ONC, headquartered at the University of Victoria, added the Arctic Ocean to its purview in 2012 with a monitoring station in Nunavut. It is now making waves in the Atlantic Ocean through a collaboration with the Fundy Ocean Research Centre for Energy, known as FORCE.
ONC will provide FORCE, a test centre for tidal-energy technology, with its Oceans 2.0 data management system.
The centre, which has support from the federal and Nova Scotia governments, and the Encana Corporation, is looking at the potential for turbines in the Bay of Fundy, home to the world’s highest tides.
“We’re helping them install equipment for monitoring the tidal-energy site, and then all the data’s being sent back to our facility, where anybody in the world can access it,” said Scott McLean of the ONC Innovation Centre, which looks at commercial applications for ONC technology.
ONC will also monitor the environmental conditions of areas in the Bay of Fundy, said Kate Moran, ONC president and CEO.

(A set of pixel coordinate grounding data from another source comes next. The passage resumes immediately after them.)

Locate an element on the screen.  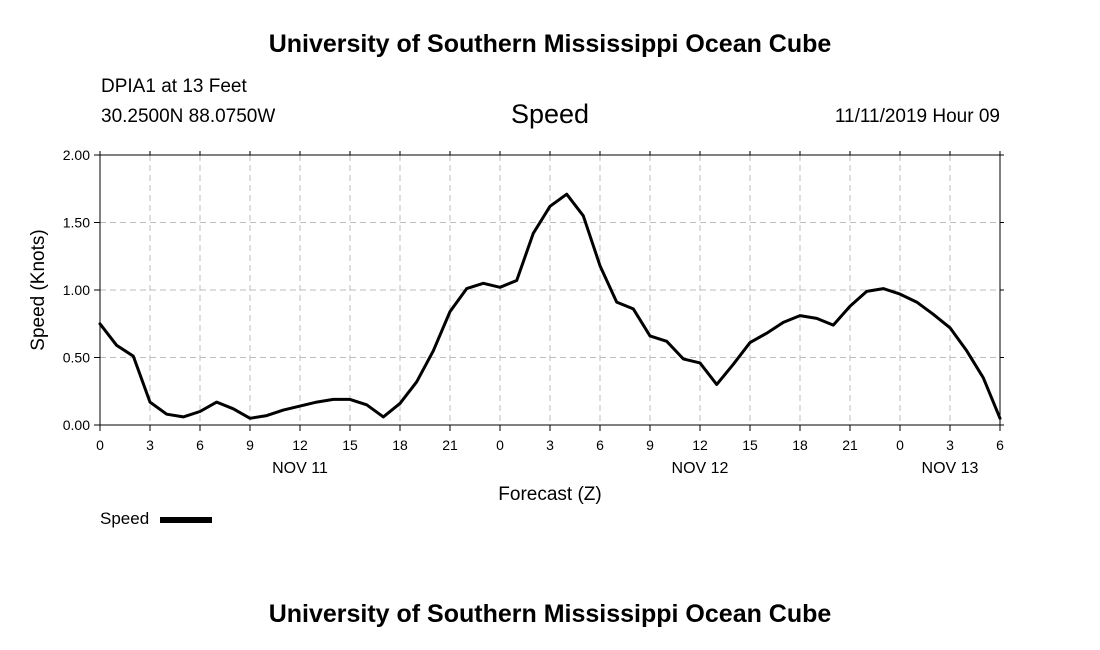
day-label: NOV 13 is located at coordinates (950, 468).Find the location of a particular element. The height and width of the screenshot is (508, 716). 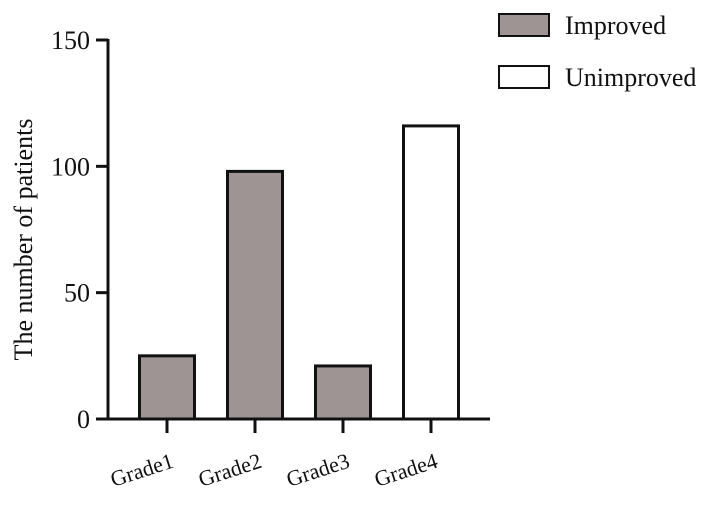

x-tick-label: Grade2 is located at coordinates (230, 470).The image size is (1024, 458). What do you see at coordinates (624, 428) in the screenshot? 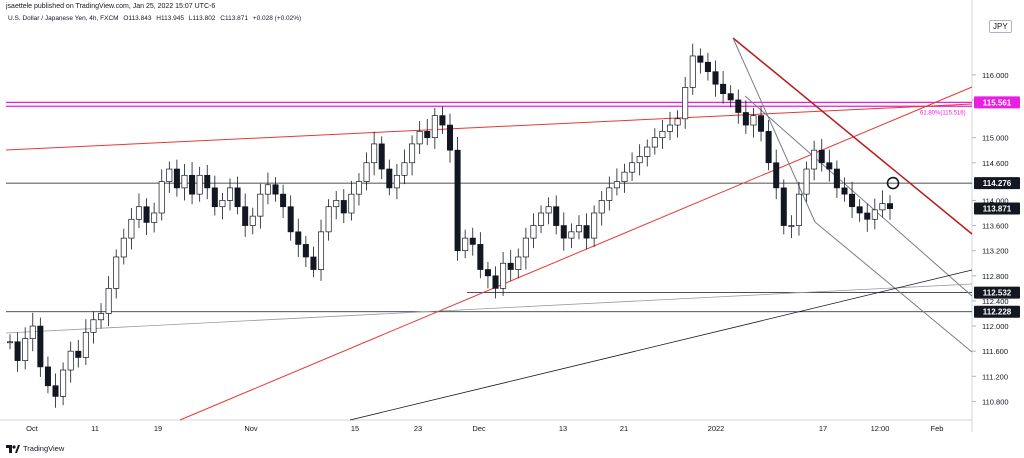
I see `x-tick-label: 21` at bounding box center [624, 428].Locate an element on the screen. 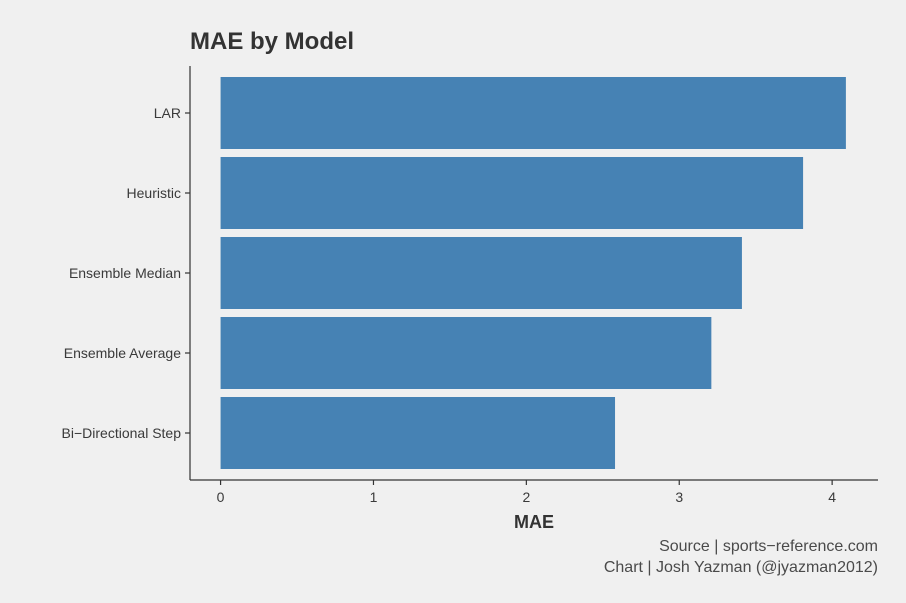 The width and height of the screenshot is (906, 603). y-tick-label: Ensemble Median is located at coordinates (125, 273).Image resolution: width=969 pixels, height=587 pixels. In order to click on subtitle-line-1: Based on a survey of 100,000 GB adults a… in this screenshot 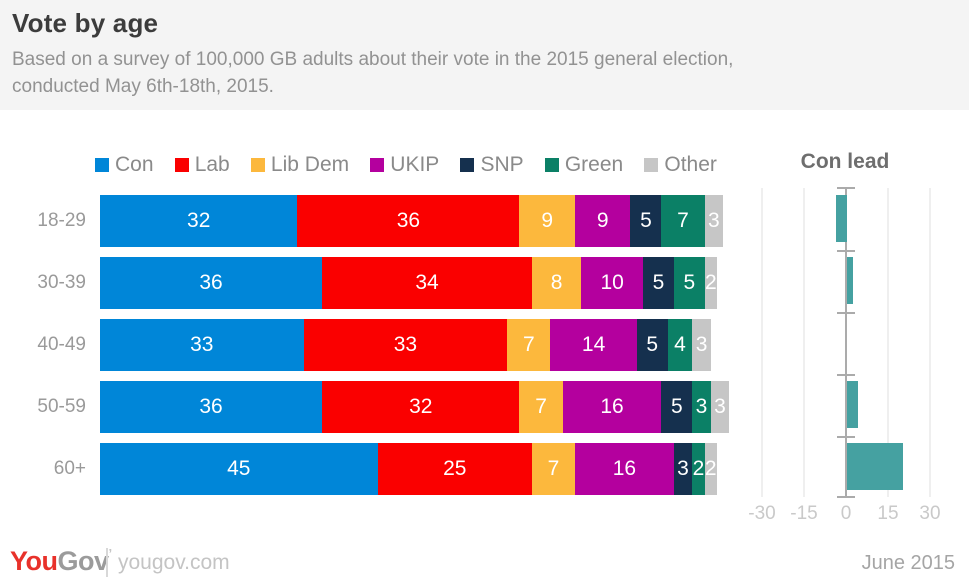, I will do `click(373, 60)`. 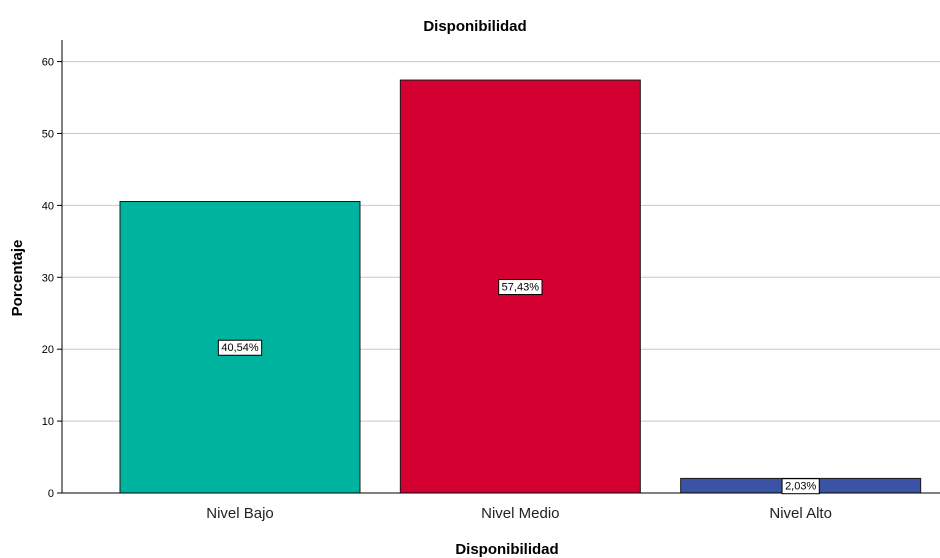 I want to click on data-label: 57,43%, so click(x=520, y=288). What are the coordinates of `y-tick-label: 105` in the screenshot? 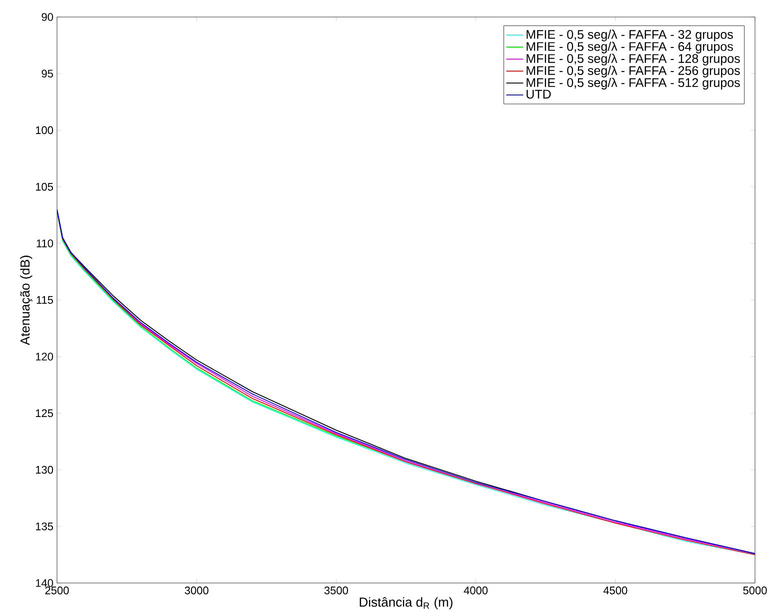 It's located at (45, 186).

“We hope we can actually build on that in the Atlantic and serve more data that would help communities all across the country that are located on water.”
ONC, made up of the NEPTUNE and VENUS subsea cable systems, provides key data for “informed decision-making,” McLean said.
“It can relate to fisheries, marine traffic. [On the] research side of it, they can look at gas hydrates, earthquakes, tsunamis.”
McLean said about $200 million has been spent on ONC, much of it by the federal government. The B.C. government has also provided funding.
“Canada is really ahead of the game internationally. Other countries are certainly looking to develop this kind of technology themselves.”